How I Built a Full AI Stack

There’s a chatbot on this site. You might have already noticed it. If you haven’t, it’s in the bottom right corner, and it knows things about me. Not because I hardcoded a FAQ, but because it runs a full RAG pipeline with vector search, BM25 fallback retrieval, and either a local LLM running in your browser via WebGPU or a cloud model proxied through Cloudflare Workers.

The total monthly cost to operate all of this: zero dollars.

Let me explain how.

The Stack

Here’s what’s running:

GitHub Pages for hosting (free)
Cloudflare Workers for the API proxy (free tier: 100k requests/day)
Groq for cloud inference (free tier: generous rate limits on Llama 3.3 70B)
WebLLM for in-browser inference via WebGPU (free, runs on your GPU)
Snowflake Arctic Embed for in-browser RAG embeddings (also WebGPU, also free)
Python + sentence-transformers for pre-computing embeddings at build time
Jekyll + Vite + TypeScript tying it all together

No servers. No databases. No monthly bills. Static files, edge functions, and your GPU doing the heavy lifting.

The chat widget gives you a choice: cloud or local.

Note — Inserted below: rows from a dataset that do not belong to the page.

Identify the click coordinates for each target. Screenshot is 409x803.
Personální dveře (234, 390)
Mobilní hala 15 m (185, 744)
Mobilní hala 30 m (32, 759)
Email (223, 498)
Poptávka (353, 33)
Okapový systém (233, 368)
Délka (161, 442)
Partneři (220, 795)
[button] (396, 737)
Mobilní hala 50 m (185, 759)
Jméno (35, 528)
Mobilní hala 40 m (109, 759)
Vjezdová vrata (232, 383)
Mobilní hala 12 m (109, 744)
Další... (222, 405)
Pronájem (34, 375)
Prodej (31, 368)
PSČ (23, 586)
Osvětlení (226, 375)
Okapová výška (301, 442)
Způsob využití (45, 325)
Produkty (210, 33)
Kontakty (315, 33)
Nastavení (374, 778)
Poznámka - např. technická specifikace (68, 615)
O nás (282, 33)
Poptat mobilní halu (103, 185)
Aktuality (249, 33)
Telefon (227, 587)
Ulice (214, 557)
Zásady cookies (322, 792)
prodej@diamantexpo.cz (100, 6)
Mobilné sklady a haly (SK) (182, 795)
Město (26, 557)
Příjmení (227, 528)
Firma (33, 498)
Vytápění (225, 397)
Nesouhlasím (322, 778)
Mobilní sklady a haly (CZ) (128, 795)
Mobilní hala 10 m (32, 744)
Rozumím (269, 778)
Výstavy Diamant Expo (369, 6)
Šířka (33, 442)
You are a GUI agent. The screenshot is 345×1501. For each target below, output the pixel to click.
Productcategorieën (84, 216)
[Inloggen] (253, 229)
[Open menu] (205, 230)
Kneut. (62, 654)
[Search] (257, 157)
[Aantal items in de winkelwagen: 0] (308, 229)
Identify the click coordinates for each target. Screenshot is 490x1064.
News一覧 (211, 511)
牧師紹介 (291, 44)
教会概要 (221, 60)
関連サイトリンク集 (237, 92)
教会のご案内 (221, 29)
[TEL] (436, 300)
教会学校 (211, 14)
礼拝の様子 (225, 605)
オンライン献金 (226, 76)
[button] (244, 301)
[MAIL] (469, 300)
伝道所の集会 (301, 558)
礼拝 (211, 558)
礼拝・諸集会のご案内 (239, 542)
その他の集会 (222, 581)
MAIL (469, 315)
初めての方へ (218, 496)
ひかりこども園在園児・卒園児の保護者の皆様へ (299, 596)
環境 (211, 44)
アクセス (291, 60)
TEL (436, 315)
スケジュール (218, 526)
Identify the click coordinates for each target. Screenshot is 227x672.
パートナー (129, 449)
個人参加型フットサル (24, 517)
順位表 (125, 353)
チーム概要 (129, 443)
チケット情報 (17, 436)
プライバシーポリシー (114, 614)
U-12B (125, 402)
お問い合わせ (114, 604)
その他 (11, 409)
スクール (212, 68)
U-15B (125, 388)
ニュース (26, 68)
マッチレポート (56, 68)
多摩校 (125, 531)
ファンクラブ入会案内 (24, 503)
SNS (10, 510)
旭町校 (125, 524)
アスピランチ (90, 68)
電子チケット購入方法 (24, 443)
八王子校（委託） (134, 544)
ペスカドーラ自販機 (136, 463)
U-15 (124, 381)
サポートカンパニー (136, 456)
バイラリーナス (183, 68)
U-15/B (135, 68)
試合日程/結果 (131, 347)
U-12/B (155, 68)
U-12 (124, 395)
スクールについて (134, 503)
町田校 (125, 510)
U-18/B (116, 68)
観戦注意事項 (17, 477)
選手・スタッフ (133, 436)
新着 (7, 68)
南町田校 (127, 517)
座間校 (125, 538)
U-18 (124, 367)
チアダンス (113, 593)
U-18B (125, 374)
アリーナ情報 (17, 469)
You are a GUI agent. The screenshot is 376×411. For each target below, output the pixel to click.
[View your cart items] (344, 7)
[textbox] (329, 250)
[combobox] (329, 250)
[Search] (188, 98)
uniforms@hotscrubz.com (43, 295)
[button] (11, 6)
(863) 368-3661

Cloud mode sends your message through a Cloudflare Worker that proxies to Groq’s API. The worker exists for one reason: to keep the API key server-side. Groq runs Llama 3.3 70B, which is a genuinely capable model for conversational Q&A. The latency is excellent because Groq runs on custom LPU hardware that’s optimized for inference speed.

Local mode is where it gets interesting. When you pick a local model, WebLLM downloads a quantized LLM directly into your browser’s cache and runs inference on your GPU using WebGPU. No server involved. Your question, the context, the generation: all happening on your machine. The models range from 3B parameters (~1.8GB download) to 8B (~4.5GB). They’re quantized to 4-bit, so quality takes a hit, but for answering questions about blog posts? Good enough.

The tradeoff is honest: cloud gives you 70B-parameter quality with sub-second responses. Local gives you privacy and independence at the cost of a multi-gigabyte download and a model that’s… trying its best.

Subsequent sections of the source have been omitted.